* _Your objective_
Please show every line of the items below that contains the string "click", matching its case exactly.

## Begin Recorded information

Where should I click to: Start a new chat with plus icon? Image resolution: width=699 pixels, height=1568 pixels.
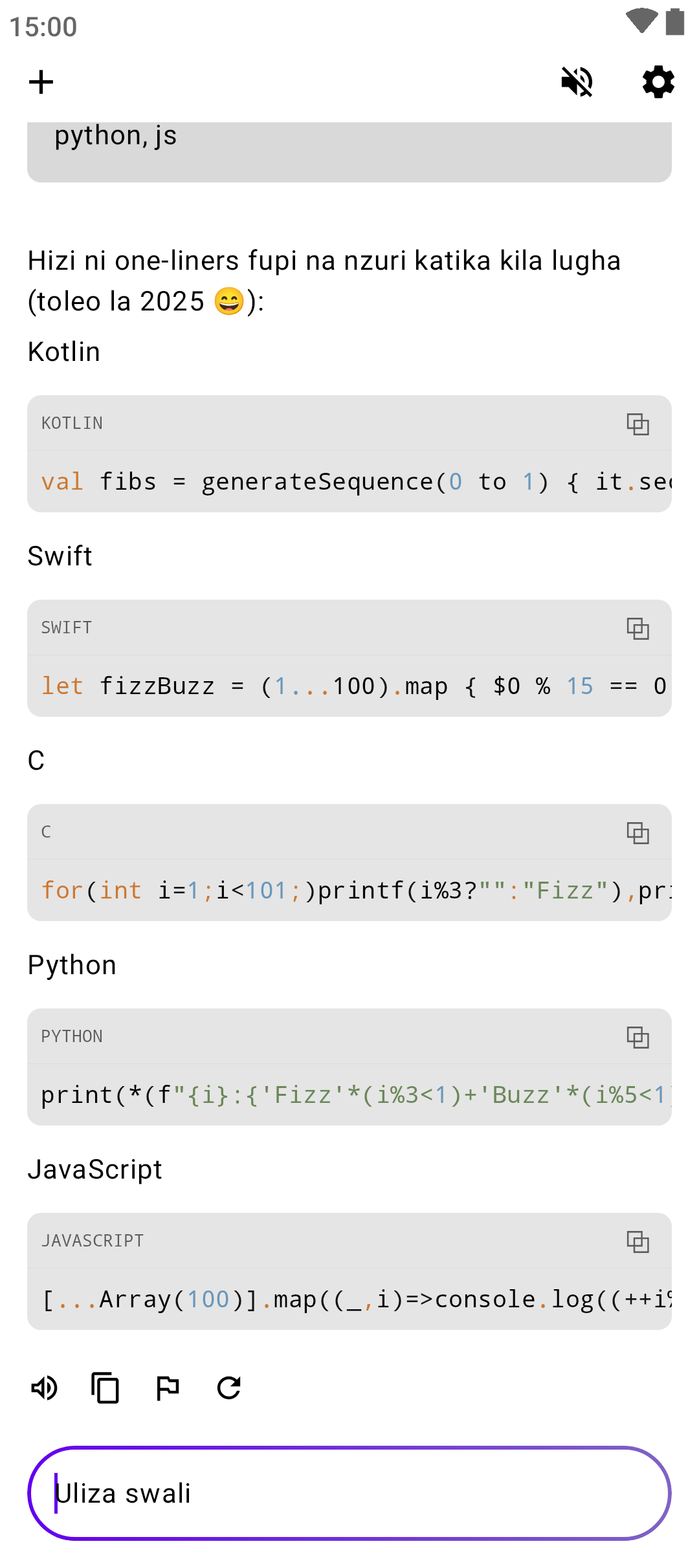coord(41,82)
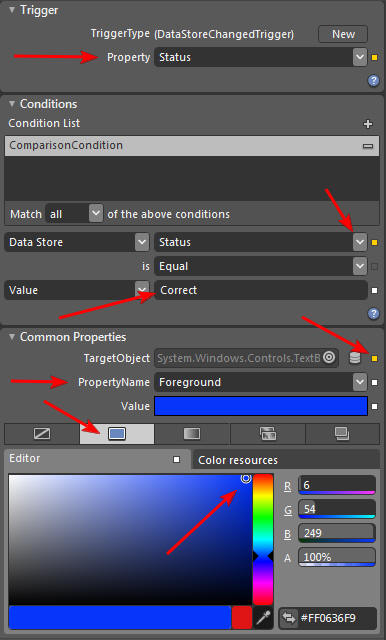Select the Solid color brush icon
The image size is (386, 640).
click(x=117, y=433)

## End Recorded information

* _Exercise response_
Where should I click to: Start a new chat with plus icon? Image resolution: width=699 pixels, height=1568 pixels.
click(x=117, y=433)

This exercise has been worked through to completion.